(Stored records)
::::::::

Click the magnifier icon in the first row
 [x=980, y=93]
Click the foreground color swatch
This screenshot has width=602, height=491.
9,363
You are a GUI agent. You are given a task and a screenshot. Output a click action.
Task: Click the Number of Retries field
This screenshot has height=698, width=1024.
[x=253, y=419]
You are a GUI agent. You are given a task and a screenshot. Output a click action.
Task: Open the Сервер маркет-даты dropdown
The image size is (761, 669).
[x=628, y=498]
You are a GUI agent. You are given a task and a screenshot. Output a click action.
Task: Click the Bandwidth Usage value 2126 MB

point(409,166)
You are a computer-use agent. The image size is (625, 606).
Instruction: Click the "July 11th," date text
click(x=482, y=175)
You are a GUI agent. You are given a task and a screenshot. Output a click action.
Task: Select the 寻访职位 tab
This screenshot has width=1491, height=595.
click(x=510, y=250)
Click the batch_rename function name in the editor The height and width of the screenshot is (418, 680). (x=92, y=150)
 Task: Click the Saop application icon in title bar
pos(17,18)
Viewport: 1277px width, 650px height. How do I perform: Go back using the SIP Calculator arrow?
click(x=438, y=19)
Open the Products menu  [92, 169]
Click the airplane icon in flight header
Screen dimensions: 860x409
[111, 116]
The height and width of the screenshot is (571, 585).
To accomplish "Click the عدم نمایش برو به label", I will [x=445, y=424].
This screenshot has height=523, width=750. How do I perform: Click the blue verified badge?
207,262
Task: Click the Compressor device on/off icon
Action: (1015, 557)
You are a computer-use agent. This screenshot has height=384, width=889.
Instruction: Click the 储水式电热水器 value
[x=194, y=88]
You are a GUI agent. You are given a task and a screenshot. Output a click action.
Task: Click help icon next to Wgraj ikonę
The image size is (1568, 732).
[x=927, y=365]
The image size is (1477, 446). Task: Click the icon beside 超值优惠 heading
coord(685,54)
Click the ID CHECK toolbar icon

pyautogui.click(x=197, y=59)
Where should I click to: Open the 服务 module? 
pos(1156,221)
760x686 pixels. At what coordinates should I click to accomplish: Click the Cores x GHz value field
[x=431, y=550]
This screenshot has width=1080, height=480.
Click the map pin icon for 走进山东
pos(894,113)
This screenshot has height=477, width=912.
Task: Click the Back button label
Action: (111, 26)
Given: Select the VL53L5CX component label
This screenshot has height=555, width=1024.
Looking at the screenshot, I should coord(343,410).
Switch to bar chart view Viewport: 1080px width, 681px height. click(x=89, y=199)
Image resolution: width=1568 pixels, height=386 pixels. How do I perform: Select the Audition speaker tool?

::::::::

**Problem description**
Where a line of the entries contains "Select", report that line.

**Written response**
Task: Select the 寻访职位 tab
Given: Select the VL53L5CX component label
Image resolution: width=1568 pixels, height=386 pixels. How do I perform: Select the Audition speaker tool?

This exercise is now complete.